Apple, yapay zekâ modellerini geliştirmek için radikal sayılabilecek bir yöntemi test etmeye başladı. Bu yöntemde kullanıcı verileri doğrudan kullanılmıyor, hatta cihaz dışına dahi çıkmıyor. Yani sistem, kullanıcı mahremiyetine dokunmadan daha akıllı yapay zekâ üretmeyi hedefliyor. Yeni sistem şu an iOS 18.5 ve macOS 15.5’in beta sürümlerinde deneniyor.
Apple’ın geliştirdiği bu sistem, sentetik yani sahte verilerle çalışıyor. Bu sahte veriler, kullanıcıların son e-posta ve mesaj örneklerine benzetilerek oluşturuluyor. Yalnızca “bu örnek daha yakın” sinyali Apple’a iletiliyor ve veri asla cihazı terk etmiyor. Bu şekilde şirket, kullanıcı gizliliğini tamamen koruduğunu iddia ediyor.
Apple, sahte örnekleri analiz ederek yapay zekâ çıktısını iyileştirmeyi amaçlıyor
Sistemin temel mantığı, gerçek kullanıcı verisi yerine sentetik örnekler üzerinden model eğitimi yapılması. Ancak bu sentetik örneklerin ne kadar işe yarar olduğu tartışmalı. Bu yüzden Apple, kullanıcı verisini dolaylı biçimde değerlendiren bir sistem kurmuş durumda. Verinin kendisi değil, benzerliğinin derecesi önem kazanmış durumda.

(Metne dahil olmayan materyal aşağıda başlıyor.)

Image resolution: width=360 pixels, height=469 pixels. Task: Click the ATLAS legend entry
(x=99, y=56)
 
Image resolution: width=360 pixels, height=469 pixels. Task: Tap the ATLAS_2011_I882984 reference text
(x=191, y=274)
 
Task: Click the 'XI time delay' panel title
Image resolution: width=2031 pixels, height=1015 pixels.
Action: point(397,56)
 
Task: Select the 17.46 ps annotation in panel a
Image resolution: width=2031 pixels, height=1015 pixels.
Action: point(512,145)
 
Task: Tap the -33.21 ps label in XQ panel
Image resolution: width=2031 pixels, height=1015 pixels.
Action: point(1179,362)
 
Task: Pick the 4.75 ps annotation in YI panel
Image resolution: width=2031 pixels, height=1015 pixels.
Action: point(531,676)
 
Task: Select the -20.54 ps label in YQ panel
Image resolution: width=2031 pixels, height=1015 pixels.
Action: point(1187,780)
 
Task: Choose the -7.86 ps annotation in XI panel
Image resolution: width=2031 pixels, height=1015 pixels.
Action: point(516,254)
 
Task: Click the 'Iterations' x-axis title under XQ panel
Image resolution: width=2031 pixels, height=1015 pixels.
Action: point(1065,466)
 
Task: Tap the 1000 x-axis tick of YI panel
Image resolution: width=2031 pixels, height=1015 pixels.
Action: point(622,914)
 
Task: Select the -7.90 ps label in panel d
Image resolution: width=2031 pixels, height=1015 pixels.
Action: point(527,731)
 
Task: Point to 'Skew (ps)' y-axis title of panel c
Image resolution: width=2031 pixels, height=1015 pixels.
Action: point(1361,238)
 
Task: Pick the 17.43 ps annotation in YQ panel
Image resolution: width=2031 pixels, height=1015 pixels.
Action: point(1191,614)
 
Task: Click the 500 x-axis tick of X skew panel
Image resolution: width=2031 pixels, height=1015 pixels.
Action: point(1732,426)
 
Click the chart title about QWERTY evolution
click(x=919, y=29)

Burada dikkat çeken nokta, sistemin yalnızca veri benzerliği sinyalini Apple’a iletmesi. Yani ne içerik paylaşılıyor ne de depolanıyor. Tüm değerlendirme işlemi, cihazın içinde kalıyor. Cihaz, sadece bir puan gönderiyor: “Bu sentetik örnek, gerçeğe daha yakın.”
Apple, bu yöntemin gizliliği zedelemeden daha kaliteli yapay zekâ çıktıları sunacağını düşünüyor. Özellikle e-posta özetleri gibi kısa ve hedefe yönelik metinlerde bu yöntemin katkısı büyük olabilir. Sentetik verilerin seçici biçimde eğitime dahil edilmesiyle yapay zekânın yazım kalitesi artırılabilir. Bunun yanında, kullanıcı mahremiyetinden ödün verilmiyor.
Şirket, benzer bir gizlilik yaklaşımını daha önce de kullanmıştı. iOS 10 ile birlikte gelen diferansiyel gizlilik teknolojisi, bireysel kullanıcıyı tespit etmeyen veri analizine olanak tanıyordu. Aynı yaklaşım şimdi yeni yapay zekâ eğitim sistemine de entegre ediliyor. Rastgeleleştirilmiş verilerle oluşturulan büyük veri kümeleri, bireysel bilgilerin görünmez kalmasını sağlıyor.
Buna ek olarak, Apple bu yeni yöntemle GPT benzeri modellerle rekabet etmek istiyor. ChatGPT gibi modeller büyük veri setleriyle eğitiliyor ve bu süreçte kullanıcı verileri sıklıkla kullanılıyor. Apple ise gizliliği önceleyen bir yöntemle aynı kaliteyi yakalamaya çalışıyor. Ancak bu yaklaşımın sonuç verip vermeyeceği zamanla belli olacak.
Apple’ın yeni sistemine erişim şimdilik gönüllü kullanıcılarla sınırlı. Cihaz Analitiği programına katılan kullanıcıların verileri, bu testlerde referans olarak kullanılıyor. Her şeye rağmen, veriler cihazdan çıkmadığı sürece bu program gizlilik sınırlarını zorlamıyor. Geliştirilen sistem yalnızca örnekler üzerinden sinyal topluyor.
Siri’nin ve Apple Intelligence’ın istenilen başarıyı gösterememesi, bu yeni yöntemin aciliyetini de ortaya koyuyor. Siri ekibinin başındaki isim değiştirilmiş ve bazı yapay zekâ özelliklerinin tanıtımı ertelenmişti. Bu durum, Apple’ın AI geliştirmede rakiplerinin gerisinde kaldığını da gösteriyor. Şirketin bu sistemi, yapay zekâdaki açığı kapatmak için devreye aldığı söylenebilir.